◆ Task goal ◆
Set down, word for word, each line from the top of the data through the line that has "You are a computer-use"; omit every picture.

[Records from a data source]

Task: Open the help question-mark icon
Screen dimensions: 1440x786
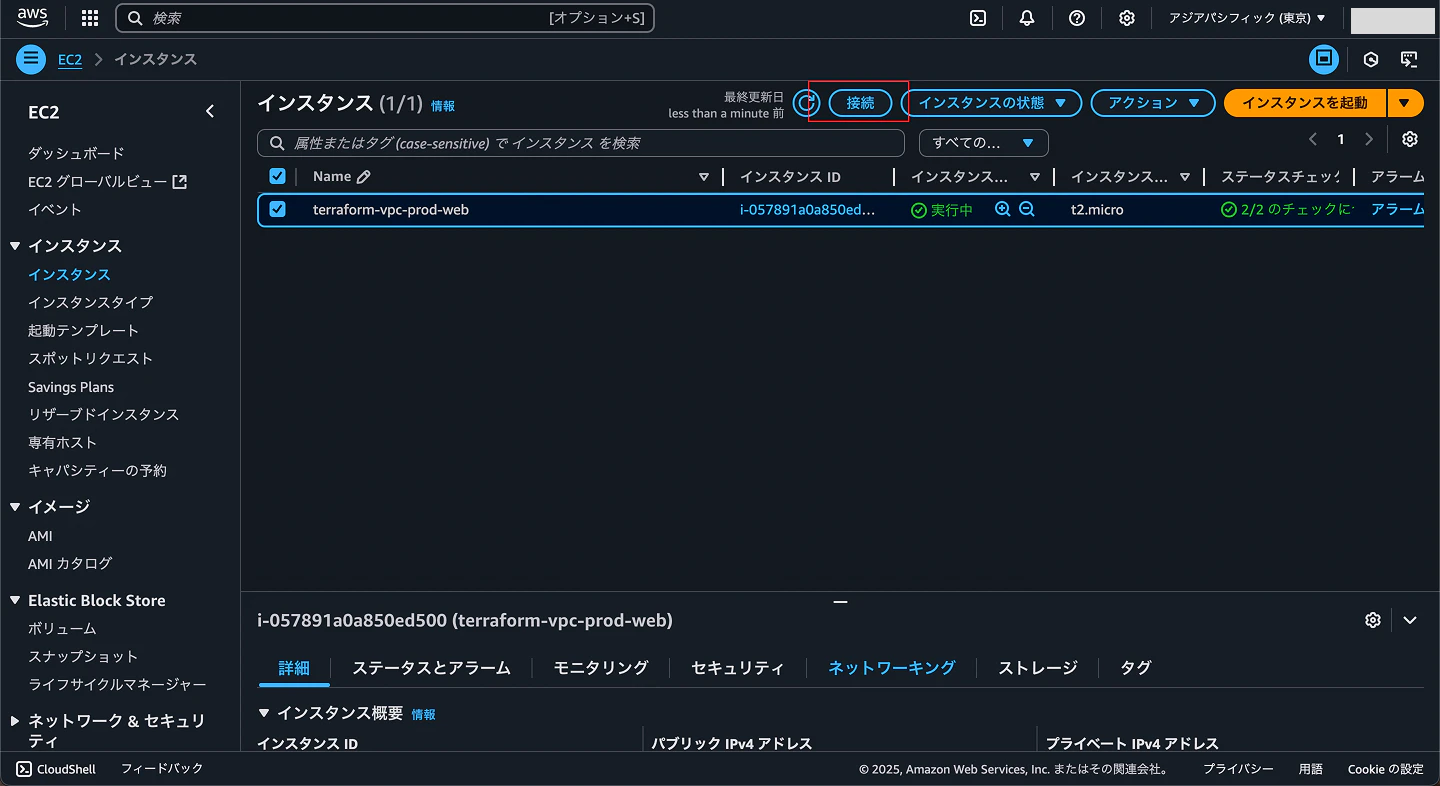Action: pos(1077,17)
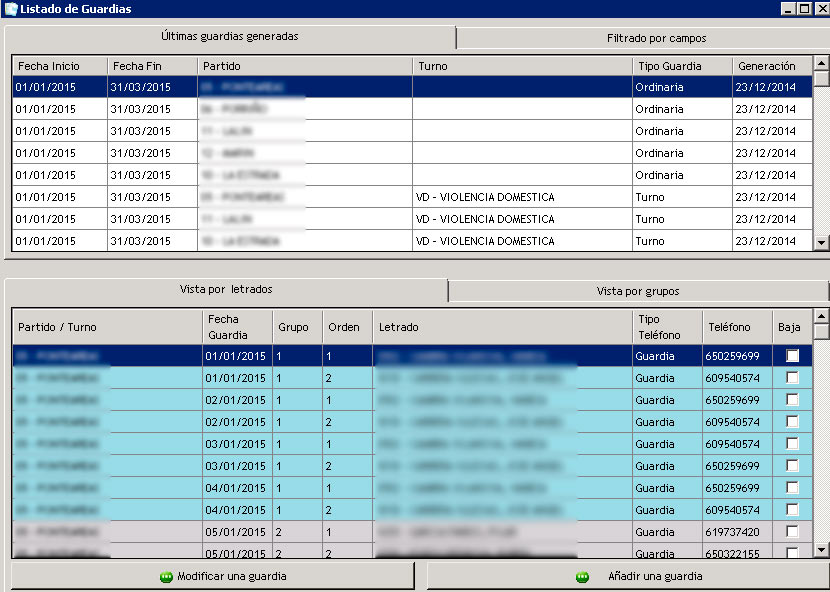Viewport: 830px width, 592px height.
Task: Toggle Baja checkbox for phone 619737420
Action: pyautogui.click(x=793, y=532)
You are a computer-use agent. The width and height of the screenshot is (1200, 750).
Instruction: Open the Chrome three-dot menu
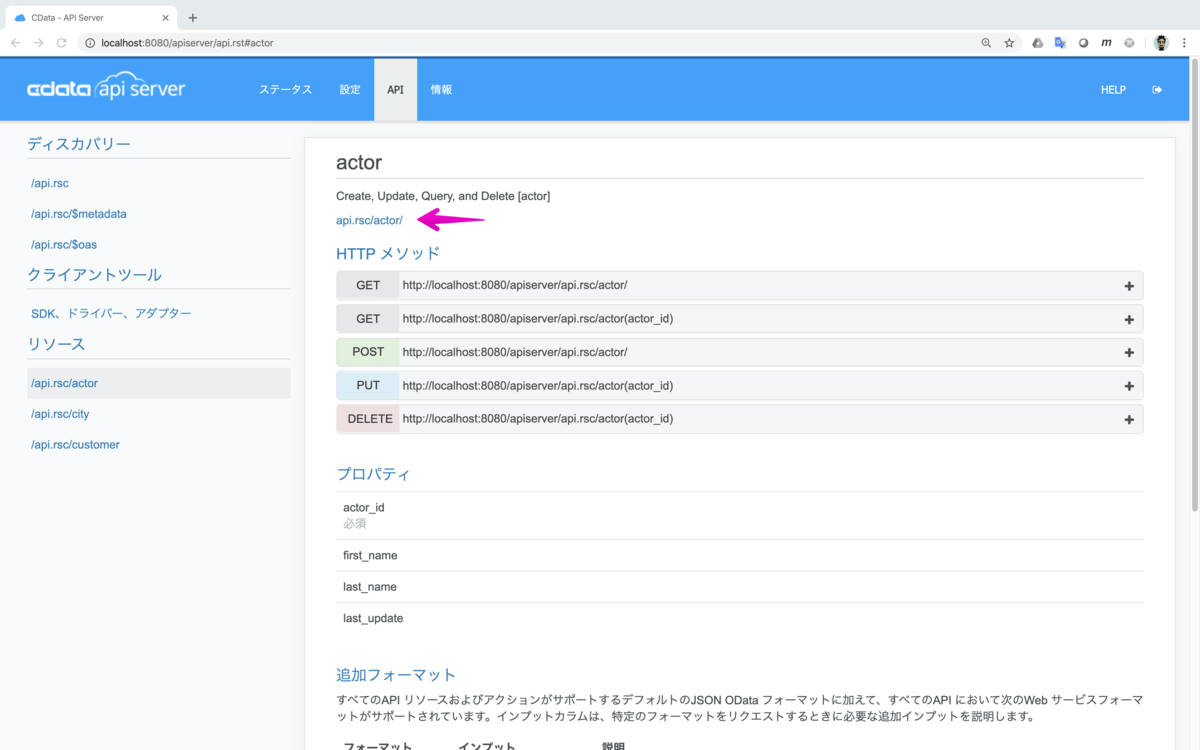pyautogui.click(x=1184, y=43)
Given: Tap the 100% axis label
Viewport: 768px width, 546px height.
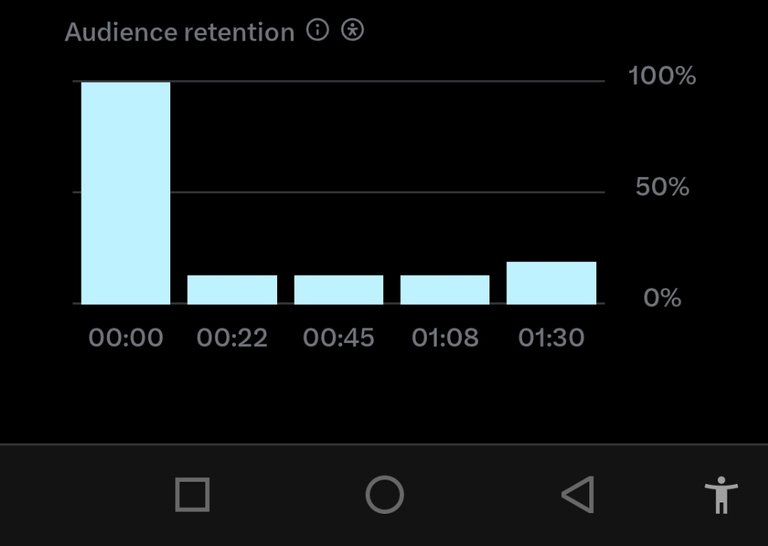Looking at the screenshot, I should point(662,76).
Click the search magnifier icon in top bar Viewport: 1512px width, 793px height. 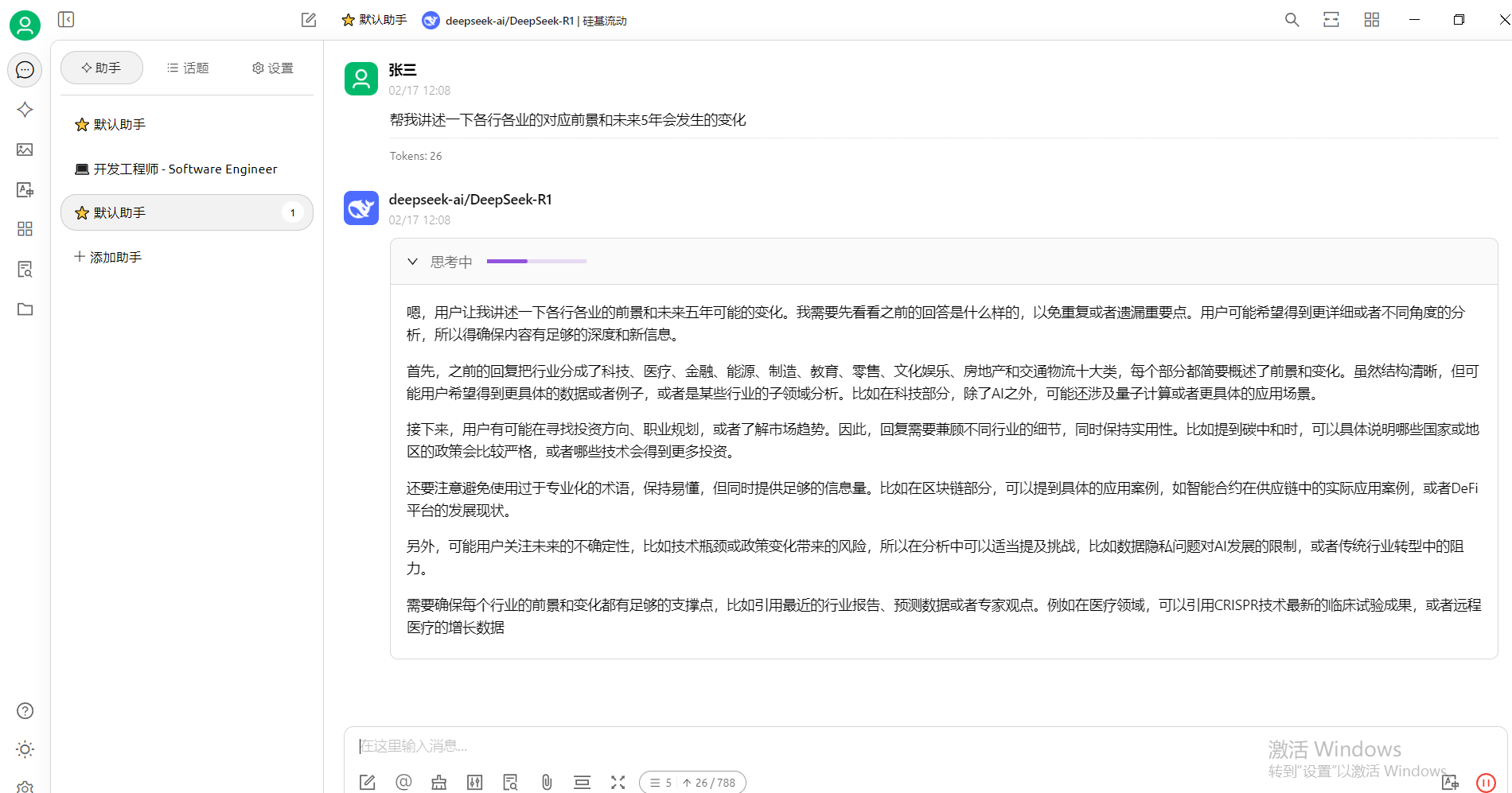pos(1292,20)
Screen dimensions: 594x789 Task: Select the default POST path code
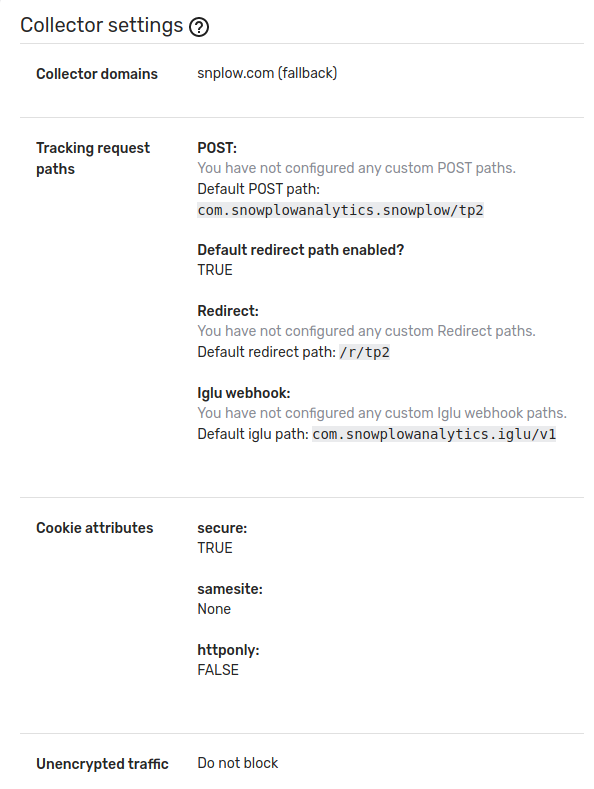click(340, 210)

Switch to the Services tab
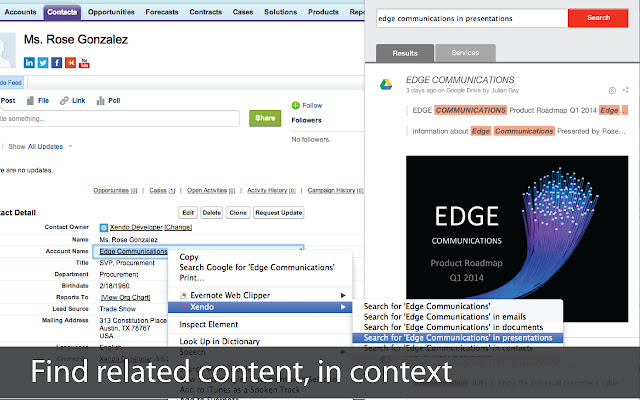[465, 52]
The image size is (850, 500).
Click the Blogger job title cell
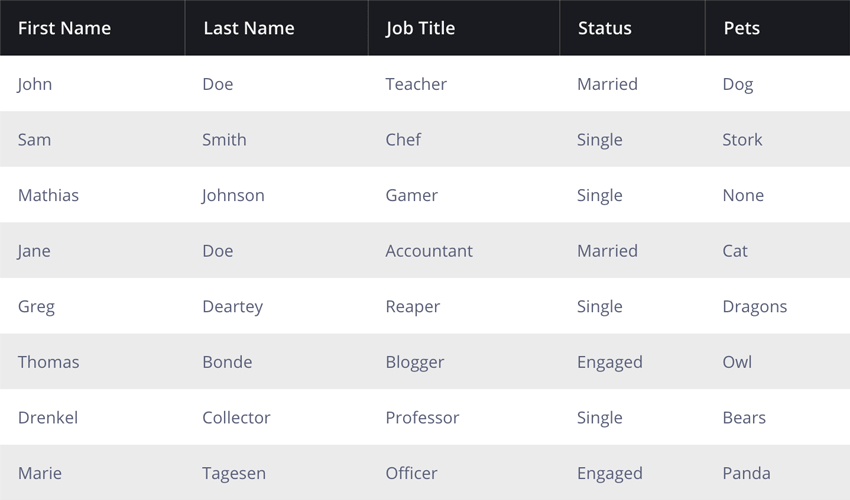463,362
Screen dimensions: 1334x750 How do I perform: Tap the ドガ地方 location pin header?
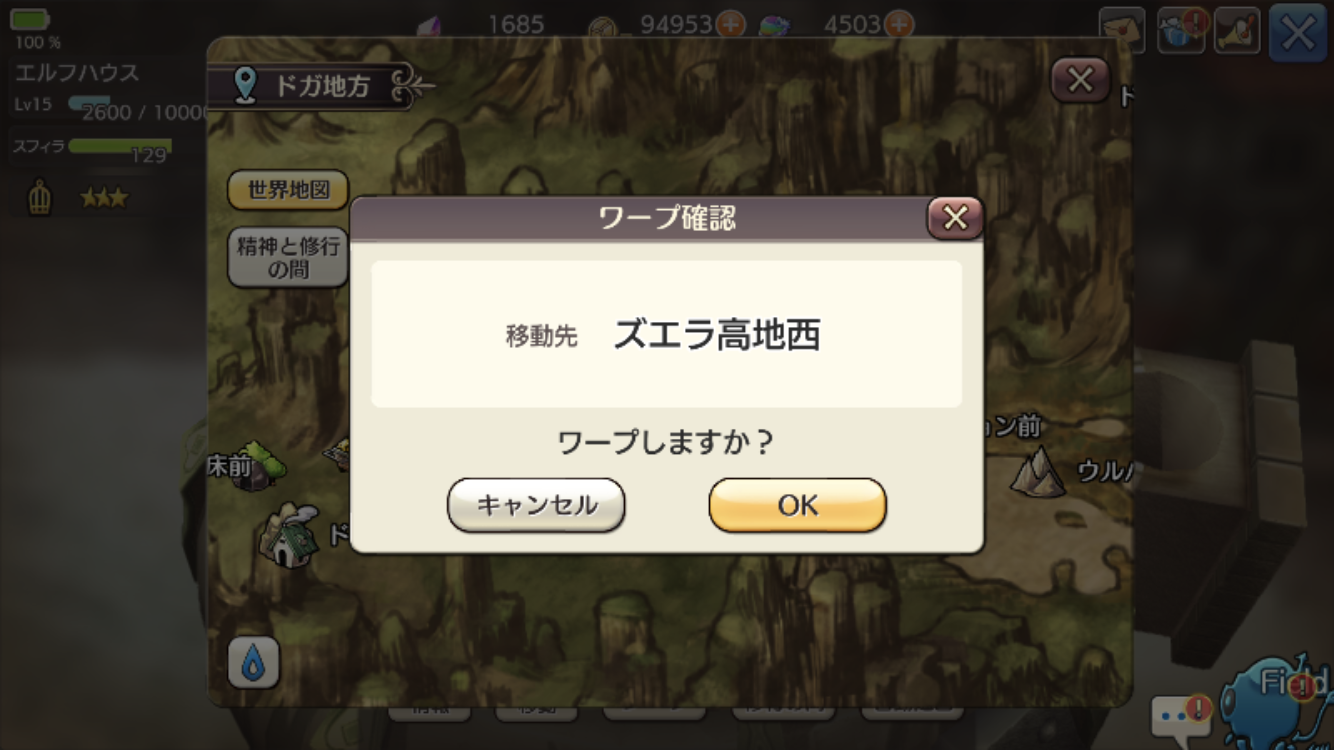[x=310, y=86]
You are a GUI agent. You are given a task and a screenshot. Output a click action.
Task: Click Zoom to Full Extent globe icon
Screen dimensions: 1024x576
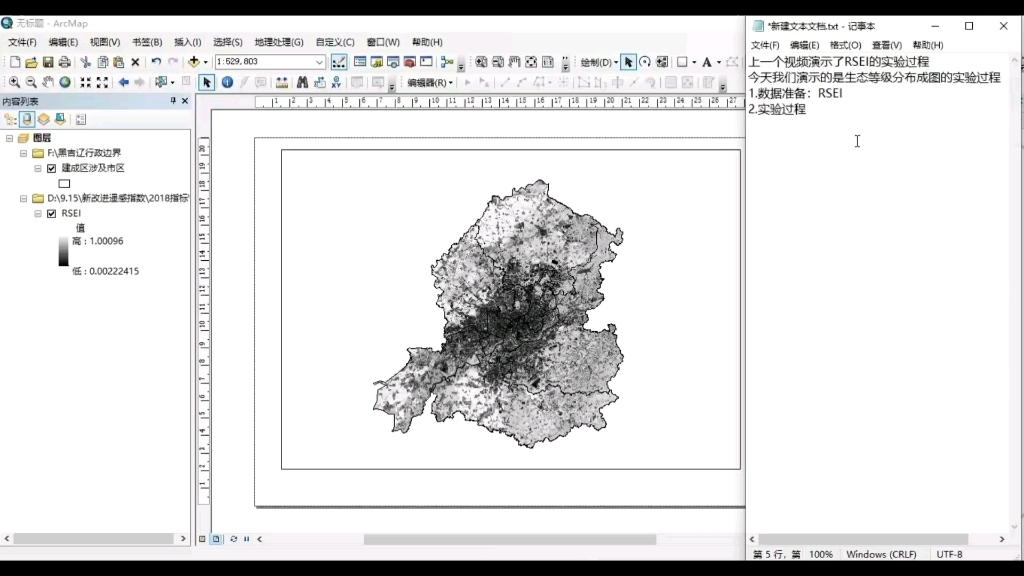65,82
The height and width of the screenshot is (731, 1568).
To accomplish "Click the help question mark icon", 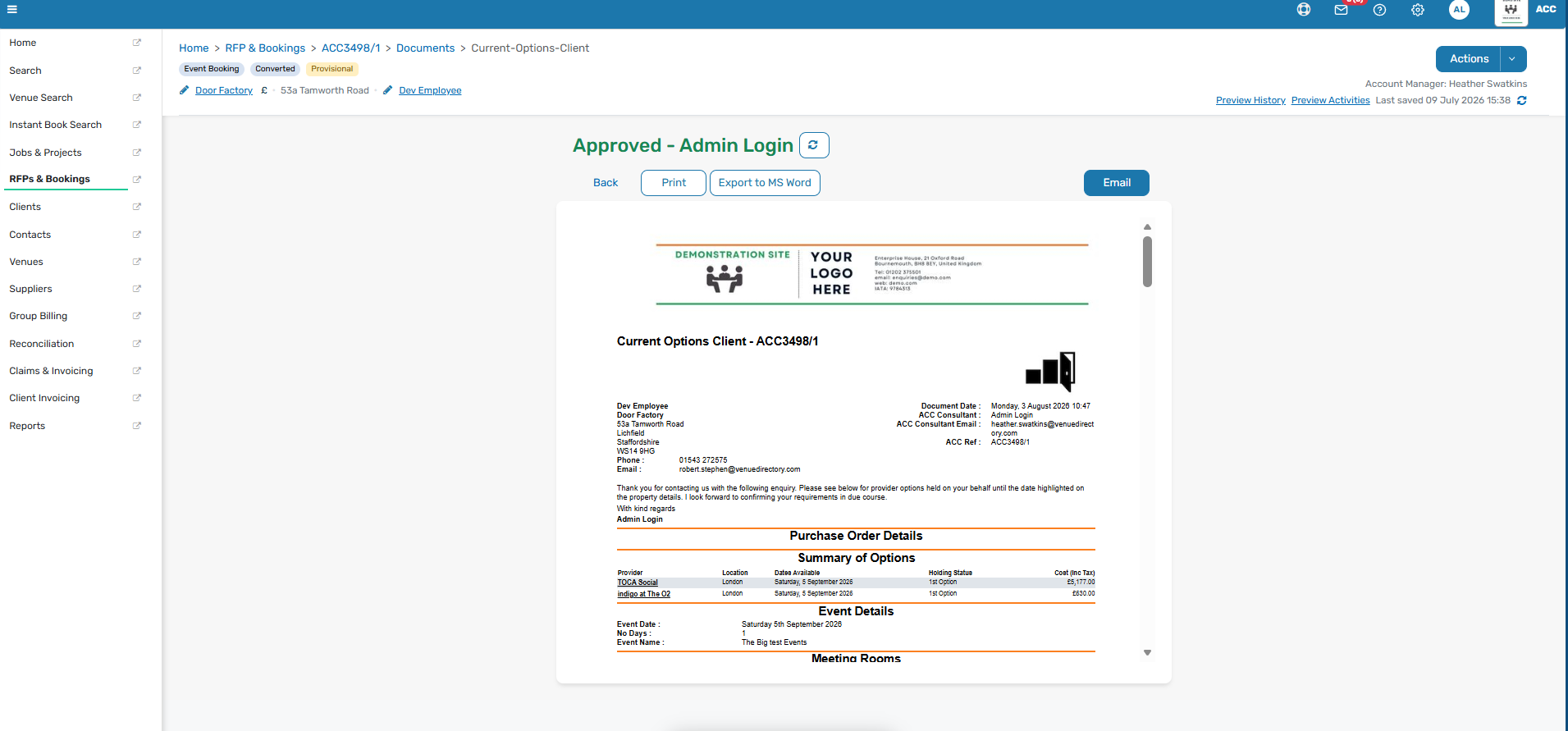I will point(1379,10).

◆ Exercise output ◆
Task: Open the help question-mark icon
Screen dimensions: 1440x786
Action: pos(1077,17)
Viewport: 830px width, 592px height.
Task: Toggle Baja checkbox for phone 619737420
Action: pyautogui.click(x=793, y=532)
You are a computer-use agent. The width and height of the screenshot is (1200, 750).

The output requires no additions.